The Atheist Embedded

This is the second chapter of the book: Common Sense Recovery: An Atheist’s Guide to Alcoholics Anonymous by Adam N.

The Atheist Embedded

Like it or not, the religious viewpoint predominates in Alcoholics Anonymous. An honest reading of the primary text is enough to convince anyone. The chapter entitled We Agnostics, for example, is not a welcome embrace so much as a sales pitch intended to draw non-believers gently into the fold, towards the inevitable end of their being convinced. The stated goal of the book is to guide us toward the kind of spiritual awakening which will solve our drink problem and put us on a better path. From the point of view of the more devout religious members, this means to get us to god consciousness.

CHALLENGE 1: According to the chapter excerpt, which chapter of the primary text serves as an example of a sales pitch aimed at non-believers?
CHALLENGE 2: Decide whether each statement agrees with the chapter excerpt, answering yes or no and quoting the words that settle it: (a) The religious viewpoint predominates in Alcoholics Anonymous. (b) The chapter We Agnostics is described as a welcome embrace for non-believers. (c) The book's stated goal is to guide readers toward a spiritual awakening.
CHALLENGE 3: List every book or chapter title that the chapter excerpt names.
Nothing in the data entries is needed for this work.

Data entries:
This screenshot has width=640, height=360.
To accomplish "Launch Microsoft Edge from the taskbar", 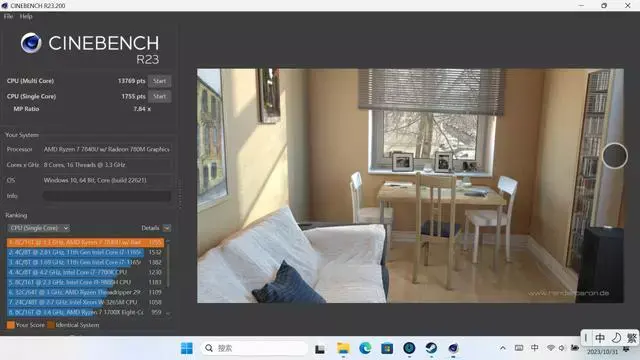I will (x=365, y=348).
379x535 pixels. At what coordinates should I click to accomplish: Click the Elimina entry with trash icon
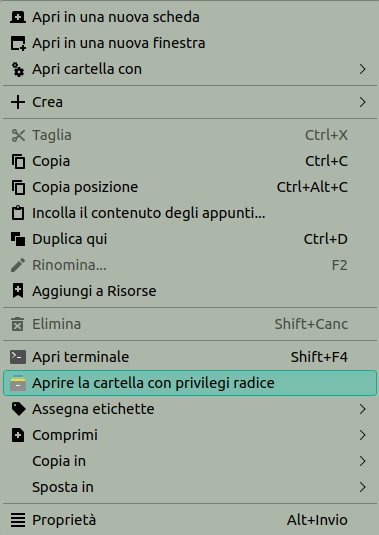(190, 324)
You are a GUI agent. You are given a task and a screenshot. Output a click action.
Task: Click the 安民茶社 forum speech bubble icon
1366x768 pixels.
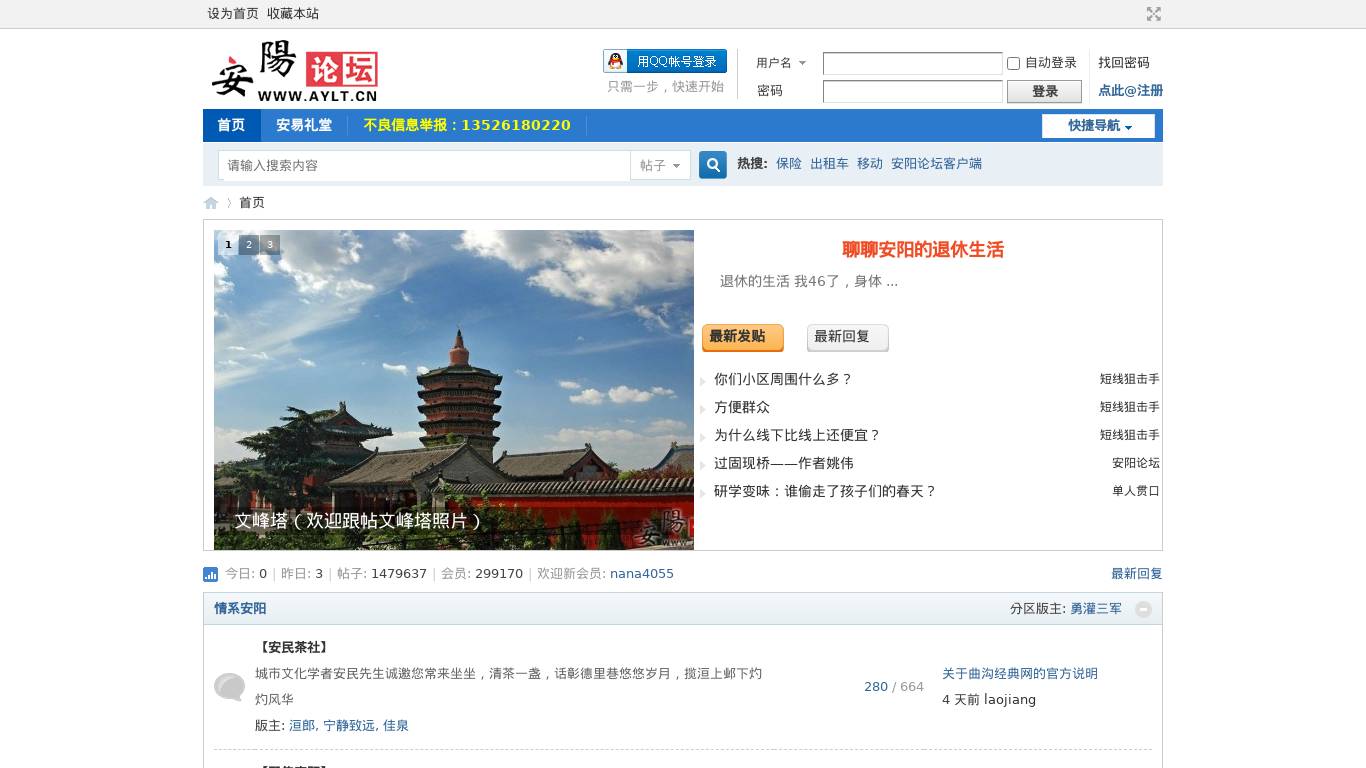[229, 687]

TASK RESULT 1: The chapter entitled We Agnostics.

TASK RESULT 2:
(a) Yes: "Like it or not, the religious viewpoint predominates in Alcoholics Anonymous."
(b) No: "is not a welcome embrace so much as a sales pitch intended to draw non-believers gently into the fold"
(c) Yes: "The stated goal of the book is to guide us toward the kind of spiritual awakening which will solve our drink problem and put us on a better path."

TASK RESULT 3:
The Atheist Embedded
Common Sense Recovery: An Atheist's Guide to Alcoholics Anonymous
We Agnostics